La importancia de Dios

Muchas personas se despiertan temprano los domingos para hacer compras, practicar deportes, comprar o vender un inmueble o un vehículo. Son muchas las actividades que pueden ser realizadas en una mañana de domingo. Pero, ¿Cuántas personas se esfuerzan un poco para ir a la Iglesia? ¿Ya sea domingo, sábado o en cualquier día de la semana?, siempre existe una excusa para que no nos vayamos a la casa del Señor. Y cuantas oportunidades perdemos de convivir con los hermanos en la fe. Dejamos de participar de la Santa Cena del Señor, de cantar loor a Su nombre, de orar en conjunto. ¿Será que hemos dado la debida importancia a Dios? ¿Será que Él sigue siendo una prioridad en nuestra vida?. Nosotros fuimos prioridad en los planes de Dios.
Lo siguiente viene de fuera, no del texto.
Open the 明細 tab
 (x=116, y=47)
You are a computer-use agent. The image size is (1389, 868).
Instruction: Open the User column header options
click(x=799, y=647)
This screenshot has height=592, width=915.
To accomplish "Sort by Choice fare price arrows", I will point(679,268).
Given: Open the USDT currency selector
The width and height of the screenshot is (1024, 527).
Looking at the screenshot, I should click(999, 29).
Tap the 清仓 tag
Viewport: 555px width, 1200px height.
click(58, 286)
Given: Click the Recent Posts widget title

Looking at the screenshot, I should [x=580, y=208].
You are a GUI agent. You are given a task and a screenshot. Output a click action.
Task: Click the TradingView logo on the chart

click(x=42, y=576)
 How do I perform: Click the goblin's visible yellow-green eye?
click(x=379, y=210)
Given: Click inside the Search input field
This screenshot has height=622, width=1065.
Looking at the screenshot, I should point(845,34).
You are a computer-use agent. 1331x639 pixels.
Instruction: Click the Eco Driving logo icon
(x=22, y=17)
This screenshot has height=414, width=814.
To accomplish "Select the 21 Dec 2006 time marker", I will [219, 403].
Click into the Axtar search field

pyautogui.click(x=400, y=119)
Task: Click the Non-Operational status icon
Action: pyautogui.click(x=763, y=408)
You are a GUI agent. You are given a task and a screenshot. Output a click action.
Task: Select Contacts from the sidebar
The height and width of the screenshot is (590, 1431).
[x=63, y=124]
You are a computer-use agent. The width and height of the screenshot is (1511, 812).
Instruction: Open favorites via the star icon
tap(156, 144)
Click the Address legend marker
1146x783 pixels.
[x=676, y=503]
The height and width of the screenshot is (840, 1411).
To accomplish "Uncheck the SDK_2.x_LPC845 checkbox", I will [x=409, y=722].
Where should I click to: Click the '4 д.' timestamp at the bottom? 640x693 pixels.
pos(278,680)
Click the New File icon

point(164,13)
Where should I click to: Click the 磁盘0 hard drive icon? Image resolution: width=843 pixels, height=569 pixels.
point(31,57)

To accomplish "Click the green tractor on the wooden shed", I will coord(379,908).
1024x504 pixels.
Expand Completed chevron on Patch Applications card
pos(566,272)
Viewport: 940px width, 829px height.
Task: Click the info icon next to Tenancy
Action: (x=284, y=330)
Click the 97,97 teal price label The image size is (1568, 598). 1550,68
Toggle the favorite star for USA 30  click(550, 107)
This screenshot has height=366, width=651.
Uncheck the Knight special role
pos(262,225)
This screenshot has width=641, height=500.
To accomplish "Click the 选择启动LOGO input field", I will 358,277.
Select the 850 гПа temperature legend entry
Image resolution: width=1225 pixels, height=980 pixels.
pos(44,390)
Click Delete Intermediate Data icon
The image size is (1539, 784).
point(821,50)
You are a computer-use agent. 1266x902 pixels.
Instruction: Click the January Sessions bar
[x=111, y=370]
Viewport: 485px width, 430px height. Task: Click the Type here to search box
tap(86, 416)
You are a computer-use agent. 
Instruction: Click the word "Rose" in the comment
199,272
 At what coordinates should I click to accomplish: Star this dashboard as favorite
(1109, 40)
Él no escatimó a Su propio Hijo Jesús, sacrificándolo en una cruz a nuestro beneficio. Sepamos ser agradecidos a Dios por esa demostración de amor.

Oremos: Señor Dios, te pido perdón por todas las veces que no te he dado la importancia que debería dar. Pido que estés siempre guiando mi vida, dándome fuerzas y alegría en todos los días. Amén.